*Exercise data:*
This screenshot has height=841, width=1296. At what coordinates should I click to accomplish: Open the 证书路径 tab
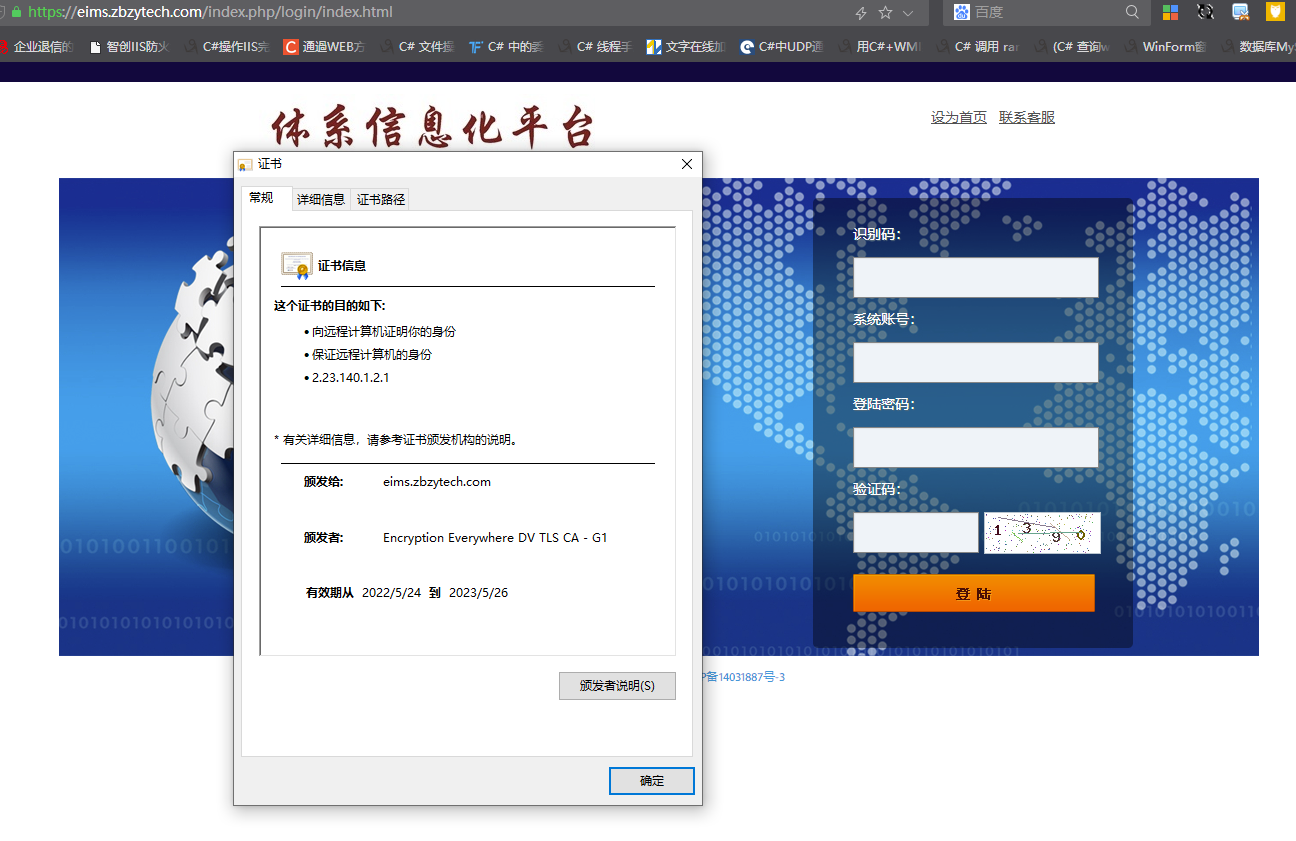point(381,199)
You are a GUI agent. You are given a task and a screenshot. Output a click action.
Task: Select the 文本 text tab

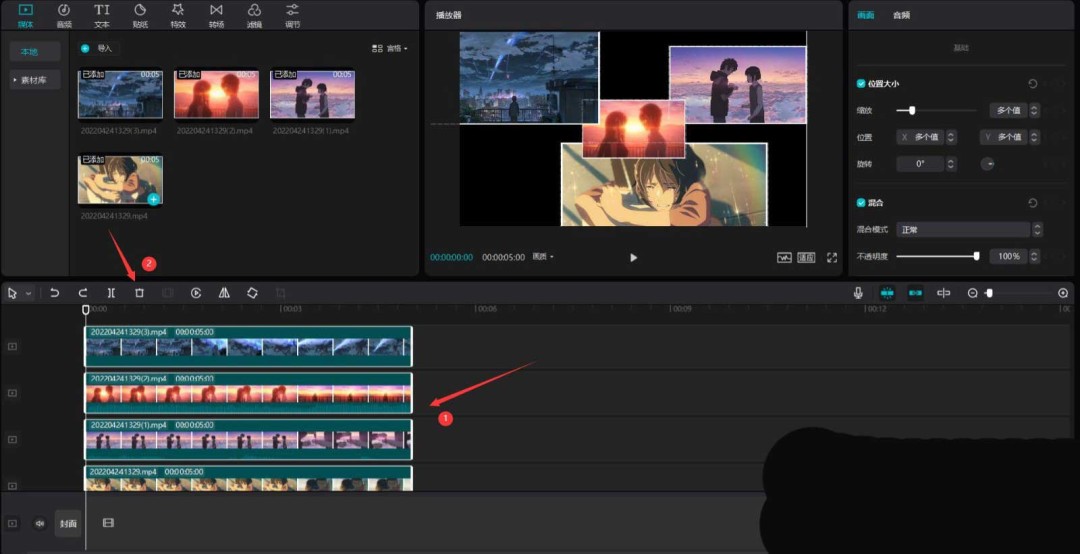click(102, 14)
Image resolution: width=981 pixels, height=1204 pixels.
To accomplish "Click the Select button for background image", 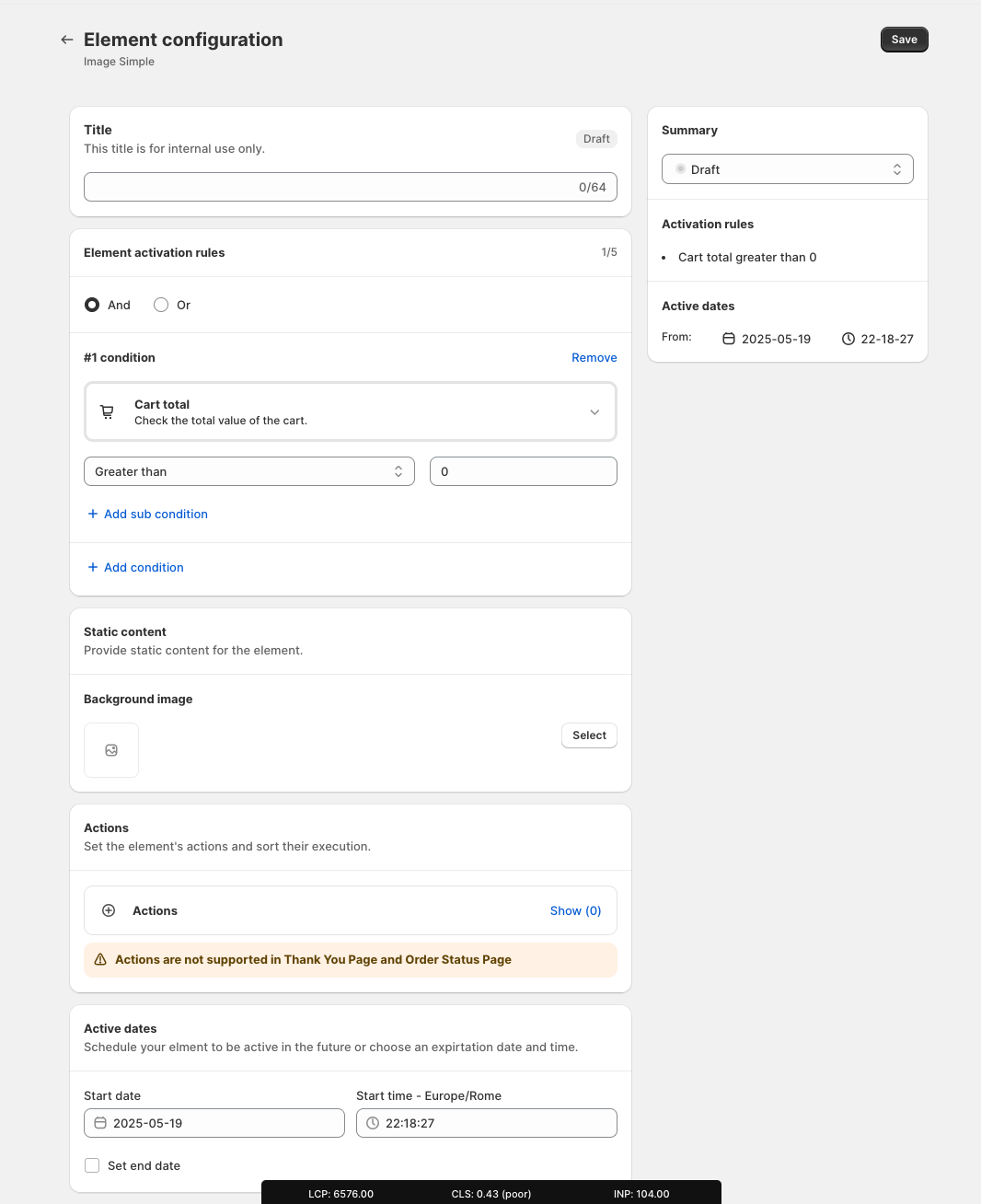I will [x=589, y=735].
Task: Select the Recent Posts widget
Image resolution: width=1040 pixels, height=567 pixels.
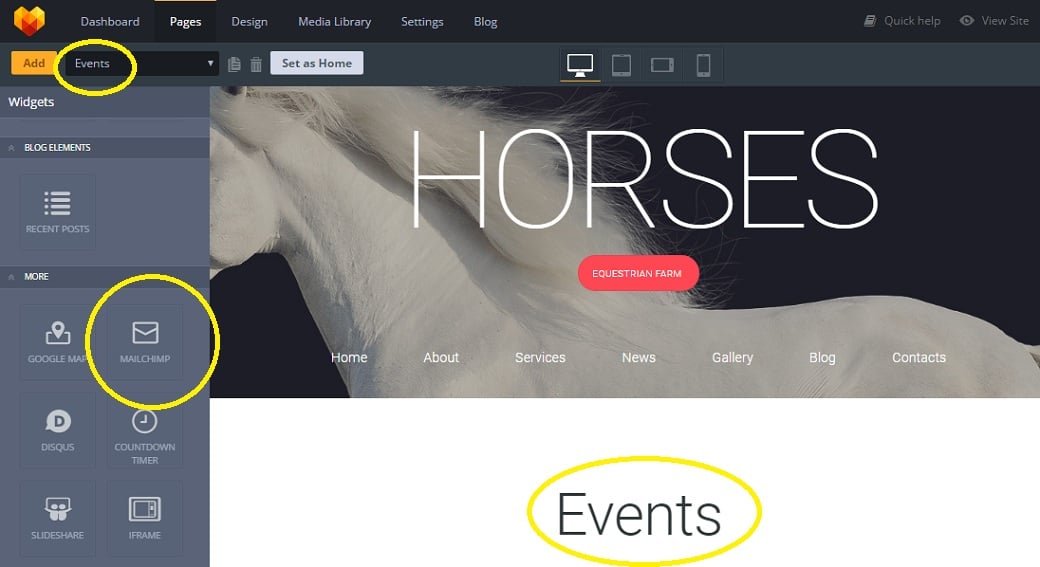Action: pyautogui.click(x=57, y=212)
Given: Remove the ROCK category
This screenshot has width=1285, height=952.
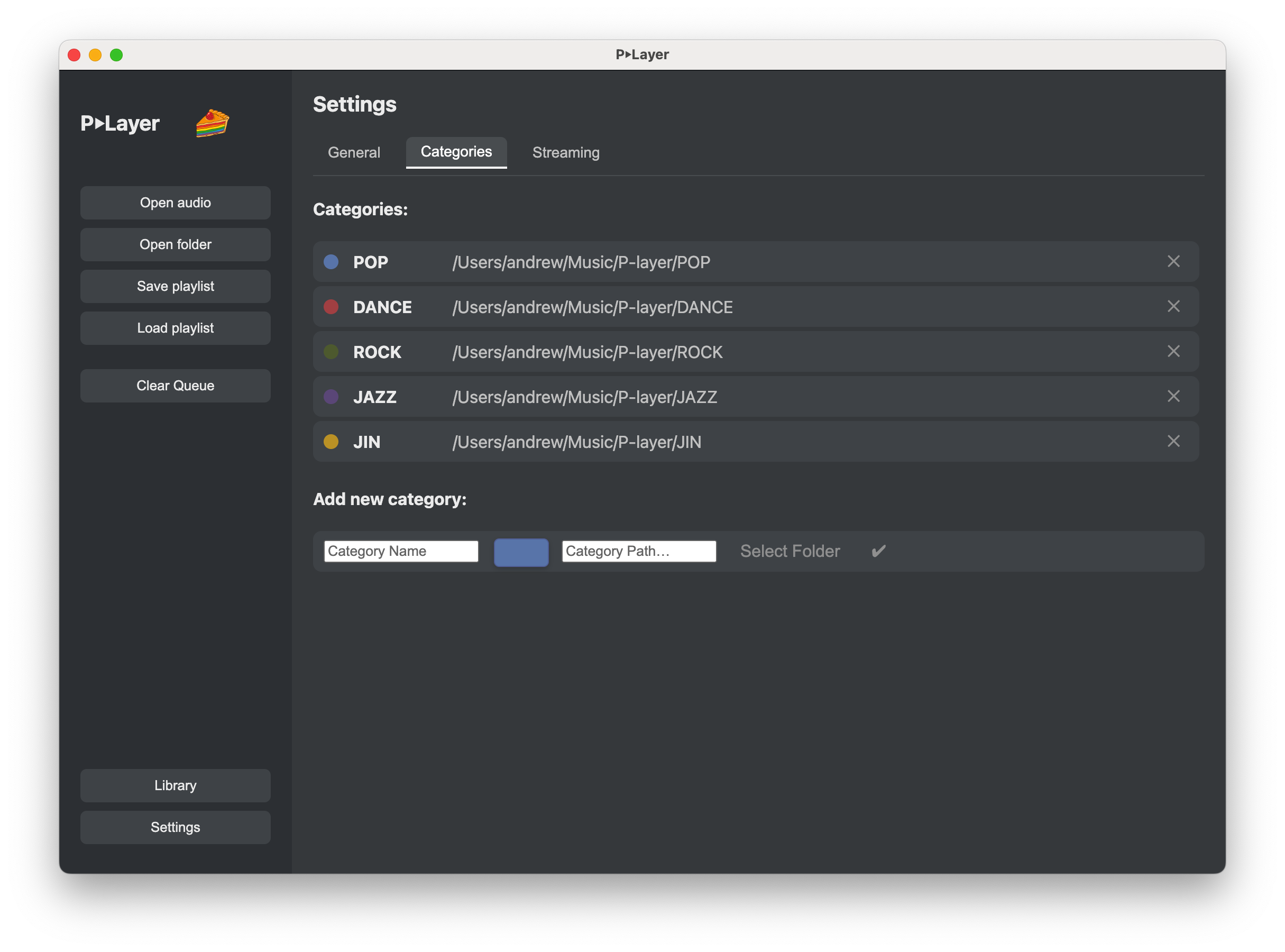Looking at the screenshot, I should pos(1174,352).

*Requirement:* Rewrite the lines starting at the one that contains "Task: Select the Recent Posts widget" and running through the last line, with "Recent Posts" replaced by "Latest Posts" and nothing else changed. Leave the pictures out.

*Written answer:*
Task: Select the Latest Posts widget
Image resolution: width=1040 pixels, height=567 pixels.
Action: pyautogui.click(x=57, y=212)
Given: Remove the ROCK category
This screenshot has width=1285, height=952.
Looking at the screenshot, I should pos(1174,352).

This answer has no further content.